This year was characterized by continued change and disruption in the ever-evolving food and beverage industry from a record-breaking hurricane season to the Amazon-Whole Foods merger.

As a design-build firm specializing in food and beverage plants, we at Stellar observed some notable trends in 2017 that are shaping the way facilities operate and the way companies in the industry do business.

As we approach the new year, here are a few of my reflections and takeaways from the past year in the food and beverage industry.

1. Increasing appeal of existing facilities to drive speed-to-market

We designed and built numerous greenfield projects this year — that is, brand new buildings constructed from the ground up — but we noticed a growing interest among owners to renovate existing facilities in 2017. Why?

Many owners are exploring existing facilities that can be purchased, taken over or acquired through a developer arrangement in order to start up production faster.

Developer deals: the pros and cons

Many emerging food companies — ones that aren’t startups but whose growth may be constrained by capital resources — are turning to developer deals. This is a scenario where the food company partners with a developer who constructs the building shell and then leases it back to the company, spreading out some of the initial investment burden.
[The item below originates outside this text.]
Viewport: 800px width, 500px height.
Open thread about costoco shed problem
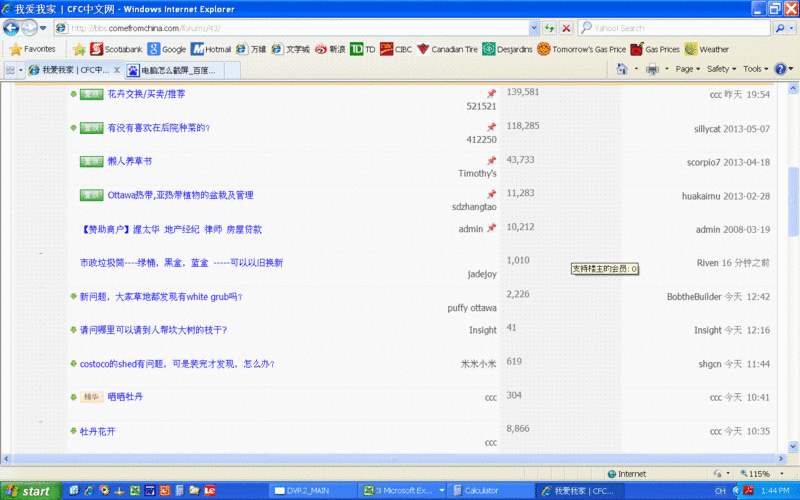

Of course, the benefit to a retrofit project like this is speed to market: The timeline to begin production could be shorter, meaning food companies can start making a return much faster. However, this scenario comes with certain considerations as well. For example, the owner needs to:

  • Budget for the costs to customize the facility according to its processing needs
  • Ensure the developer is constructing the building and infrastructure to food facility standards (e.g., converting floors from flat to sloped to allow drainage during washdowns)
  • Revert the building back to its original condition when the lease is up

Like anything, there are benefits and drawbacks to retrofitting an existing building or a developer-built spec building — the key to success is selecting the right one in the first place.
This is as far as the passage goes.